How to solve the congruence $y^{31}\equiv 3 \mod{100}$ $\phi (100) = 40$
Hence:
$y^{31}\equiv y^{-9} \equiv 3\mod{100}$
$y^{9}\equiv 67 \mod{100}$
However I do not know where to go from here.
 A: Solve the easier equations $$x^{31}\equiv 3\ (\ mod\ 4\ )$$ 
and $$x^{31}\equiv 3\ (\ mod\ 25\ )$$
(Solutions $3$ and $22$) and use the chinese remainder theorem to solve
the system 
$x\equiv 3\ (\ mod \ 4\ )$
$x\equiv 22\ (\ mod\ 25\ )$
The final solution is $x\equiv 47\ (\ mod\ 100\ )$.
To find the solution modulo $25$ more quickly, note that $x^{31}\equiv 3\ (\ mod\ 5\ )$ gives $x\equiv 2\ (\ mod\ 5\ )$ , so you only have to check $2,7,12,17$ and $22$.
A: $y^9 = (y^3)^3$
so you need something that is a perfect cube.
we then look at the numbers 1 - 9 and cube them.  And only $3^3$ give 7 as a last digit.
$(10n+3)^3 = 1000+900n+270n+27 \equiv 70n + 27(\mod 100)\\
70n \equiv 40(\mod 100)\\
n = 2\\
y^3 \equiv 23 (\mod100)$
and now we go trough the same exercise again.
$y=(10n+7) \equiv 70n + 43(\mod100)\\
y = 47$
In hindsight $k^9 \equiv k (\mod10)$ may have saved some steps.
A: Here is a very simple method.

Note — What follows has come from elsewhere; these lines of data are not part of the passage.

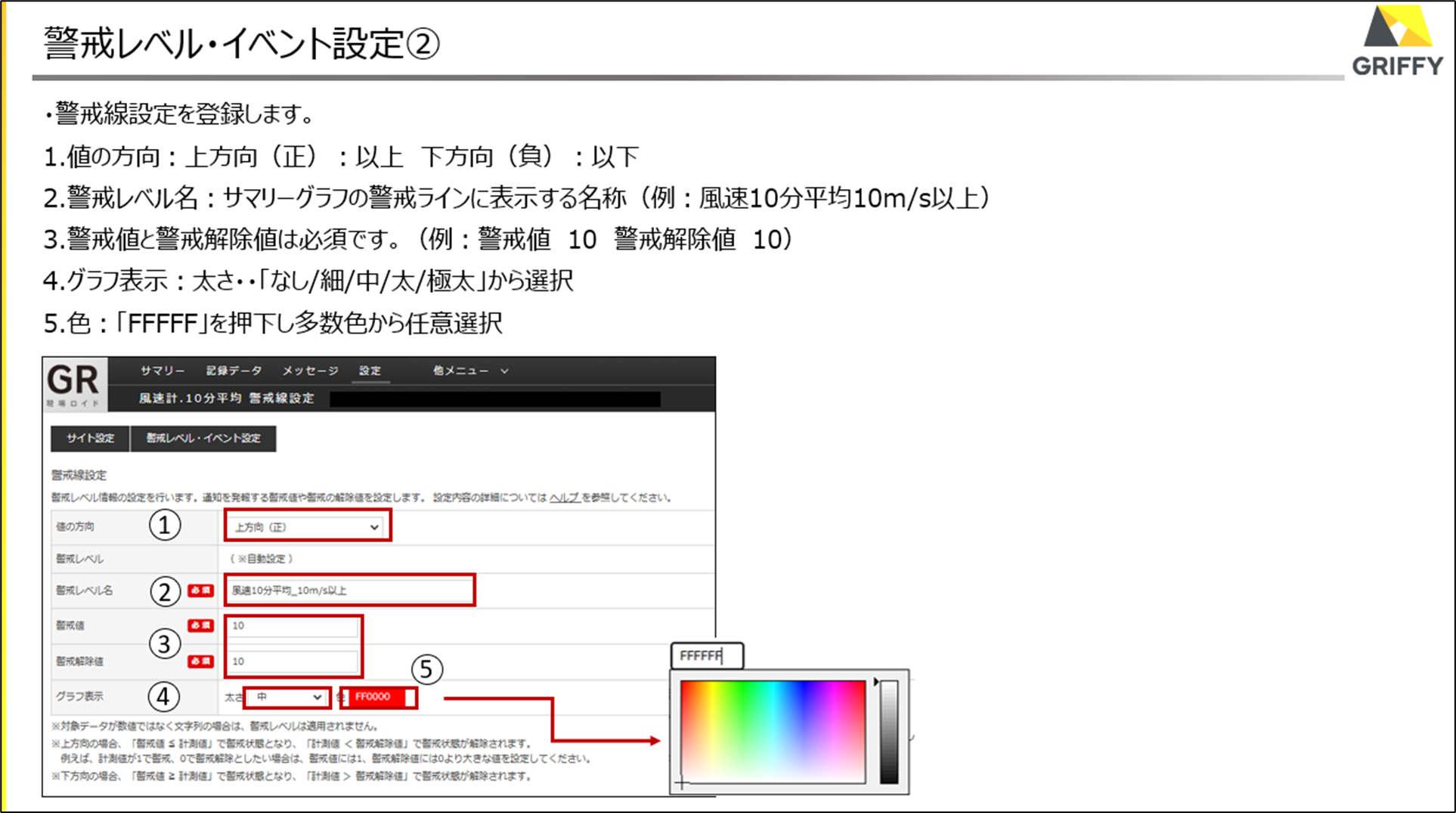Click the GRIFFY logo at top right
Viewport: 1456px width, 813px height.
(x=1397, y=42)
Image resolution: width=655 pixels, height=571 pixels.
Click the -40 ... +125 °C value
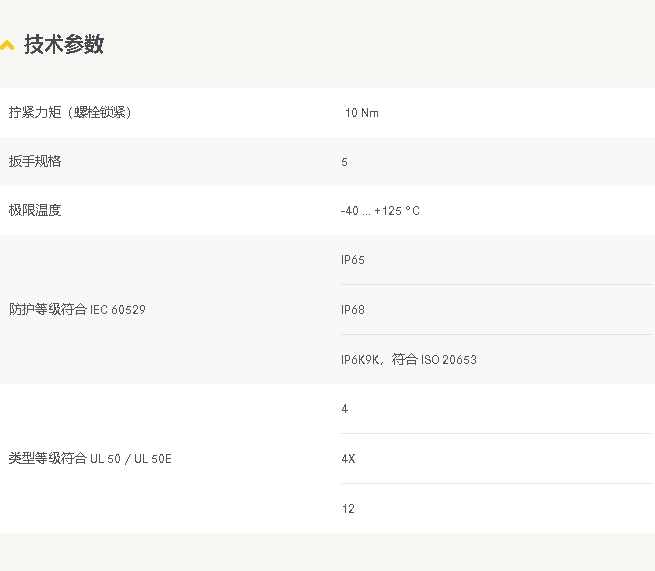pyautogui.click(x=380, y=211)
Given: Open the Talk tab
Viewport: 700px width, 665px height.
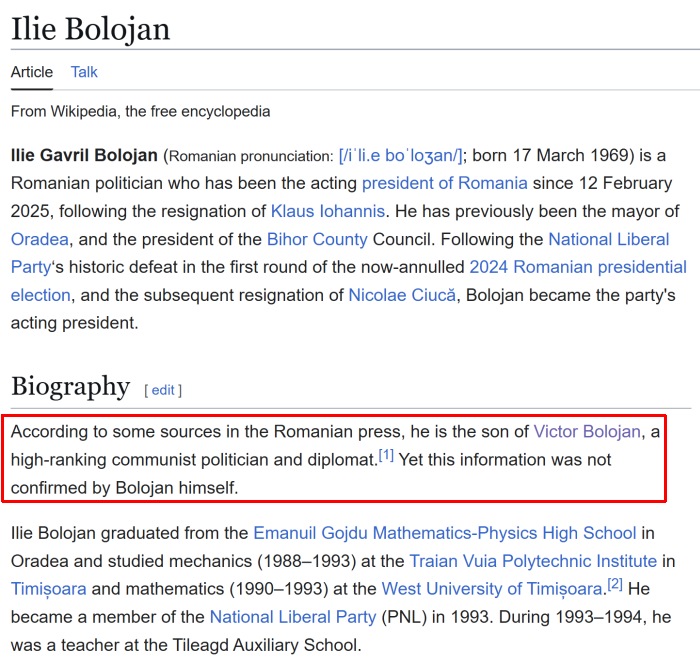Looking at the screenshot, I should (84, 72).
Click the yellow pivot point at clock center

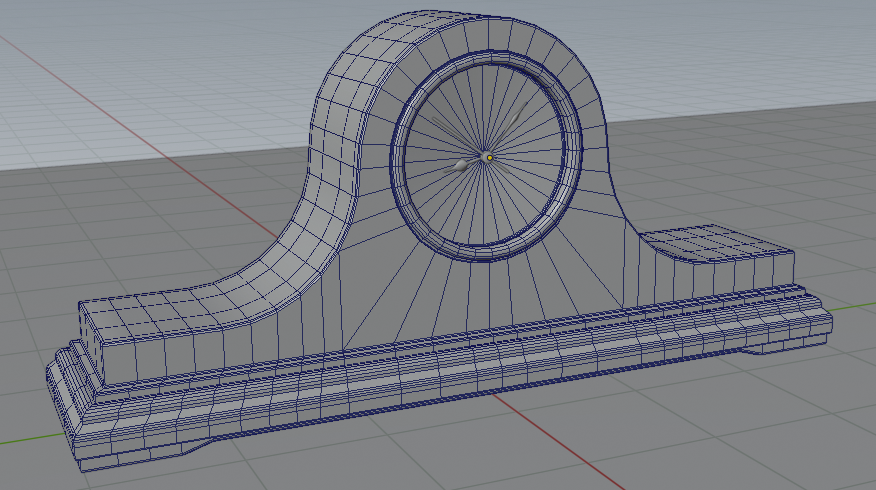489,157
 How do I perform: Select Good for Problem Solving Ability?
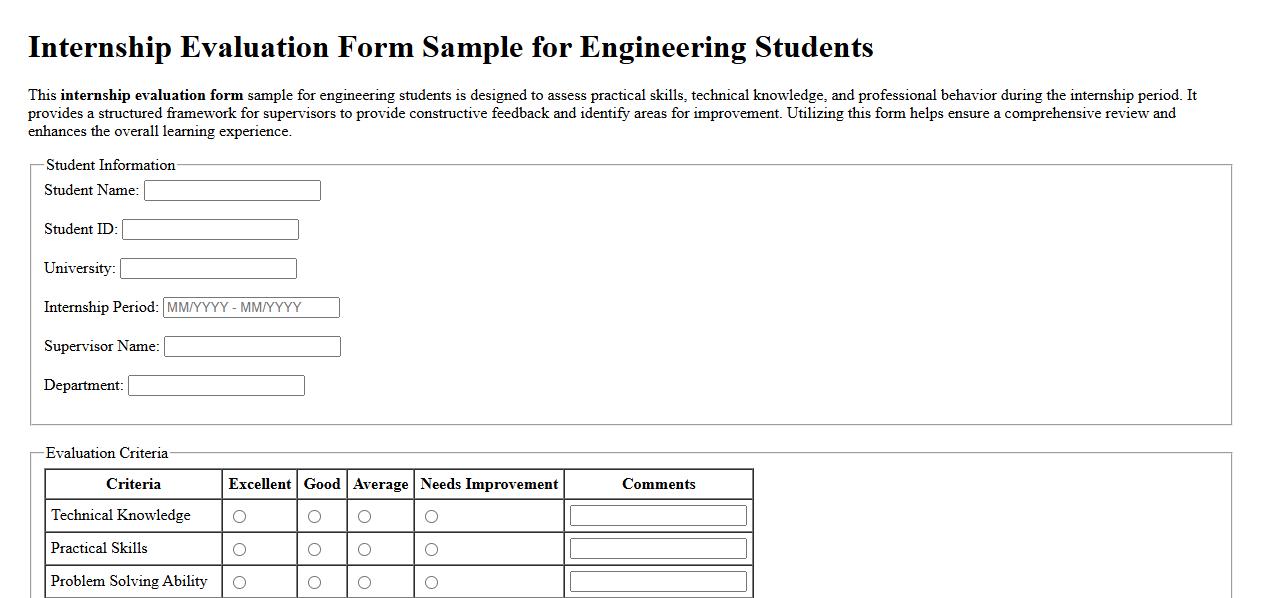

The congruence:   
(1) $y^{31}\equiv 3 \mod{100}$  
implies that:   
(2) $(y^{31})^{31} = y^{31.31} = y^{961} \equiv 3^{31} \equiv 47 \mod{100}$    
But $961$ gives remainder $1$ when divided by $\phi(100)=40$.  
So:  
(3) $y^{961} \equiv y^{960} . y \equiv 1 . y \equiv y \mod{100}$     
(since $40$ divides $960$)    
Now from (2) and (3) we get:  
(4) $y^{961} \equiv y \equiv 47 \mod{100}$  
which is the solution you were looking for.   
How did I know to raise $y^{31}$ to the power of $31$ as I did in (2)?
Well, I first looked for a natural number $k$ such that: $31.k = 40.t+1$ for some natural $t$. The smallest such $k$ happens to be $k=31$ (but it's just a coincidence that this $k$ is also $31$ just like the power in the original congruence).   
A: This is a kind of tedious solution:
$$x^{31}\equiv 3\pmod{100}\iff \begin{cases}x^{31}\equiv 3\pmod{25}\\ x^{31}\equiv 3\pmod{4}\end{cases}$$
$$\iff \begin{cases}x^{31}\equiv 3\pmod{25}\\ x\equiv 3\pmod{4}\end{cases}$$
Clearly $\gcd(x,25)=1$, so by Euler's theorem:
$$\iff \begin{cases}x^{11}\equiv 3\pmod{25}\\ x\equiv 3\pmod{4}\end{cases}$$
$2$ is a primitive root mod $5^2$, because $\gcd(2,25)=1$ and $\phi(25)=20=2^2\cdot 5$ and 
$2^{\frac{20}{2}}\equiv 2^{10}\equiv 1024\equiv -1\not\equiv 1\pmod{25}$
and $2^{\frac{20}{5}}\equiv 2^{4}\equiv 16\not\equiv 1\pmod{25}$.
Let $x\equiv 2^k\pmod{25}$ for some $k\in\mathbb Z^+$.
$$2^{11k}\equiv 3\equiv 2^7\pmod{25}\iff 11k\equiv 7\equiv -33\pmod{20}$$
$$\stackrel{:11}\iff k\equiv -3\equiv 17\pmod{20}$$
Therefore $x\equiv 2^{17}\equiv 2^{10}2^{7}\equiv (1024)(128)\equiv (-1)(3)\equiv -3\equiv 22\pmod{25}$,
so by Chinese Remainder Theorem $x\equiv 47\pmod{100}$.